▶ TASK TO COMPLETE: Reproduce the lines from the one containing "防災・安全 (352, 134)" up to and including the one containing "組織でさがす (731, 85)", swapping "Foreign language" for "Other languages" and leaving everything else unchanged.

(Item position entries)
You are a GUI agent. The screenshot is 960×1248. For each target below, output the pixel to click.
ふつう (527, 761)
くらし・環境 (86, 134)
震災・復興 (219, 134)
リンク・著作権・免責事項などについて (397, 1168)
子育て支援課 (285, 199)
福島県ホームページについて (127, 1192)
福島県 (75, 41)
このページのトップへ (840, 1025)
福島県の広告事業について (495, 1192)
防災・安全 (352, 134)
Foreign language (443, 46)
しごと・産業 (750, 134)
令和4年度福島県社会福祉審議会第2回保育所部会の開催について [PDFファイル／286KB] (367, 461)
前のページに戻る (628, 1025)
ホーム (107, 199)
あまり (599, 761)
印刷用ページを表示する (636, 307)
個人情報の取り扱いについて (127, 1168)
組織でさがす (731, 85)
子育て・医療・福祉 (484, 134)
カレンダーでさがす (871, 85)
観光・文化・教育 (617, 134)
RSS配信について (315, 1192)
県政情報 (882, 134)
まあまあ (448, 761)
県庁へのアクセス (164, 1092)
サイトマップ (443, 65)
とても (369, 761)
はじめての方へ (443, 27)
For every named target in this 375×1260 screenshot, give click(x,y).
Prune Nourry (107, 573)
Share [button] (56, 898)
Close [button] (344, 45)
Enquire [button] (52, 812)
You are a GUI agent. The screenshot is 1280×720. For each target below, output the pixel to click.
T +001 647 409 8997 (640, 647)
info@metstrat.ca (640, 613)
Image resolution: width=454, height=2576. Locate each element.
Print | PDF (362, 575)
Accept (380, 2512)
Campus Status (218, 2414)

▶ TASK OUTPUT:
防災・安全 (352, 134)
Other languages (443, 46)
しごと・産業 (750, 134)
令和4年度福島県社会福祉審議会第2回保育所部会の開催について [PDFファイル／286KB] (367, 461)
前のページに戻る (628, 1025)
ホーム (107, 199)
あまり (599, 761)
印刷用ページを表示する (636, 307)
個人情報の取り扱いについて (127, 1168)
組織でさがす (731, 85)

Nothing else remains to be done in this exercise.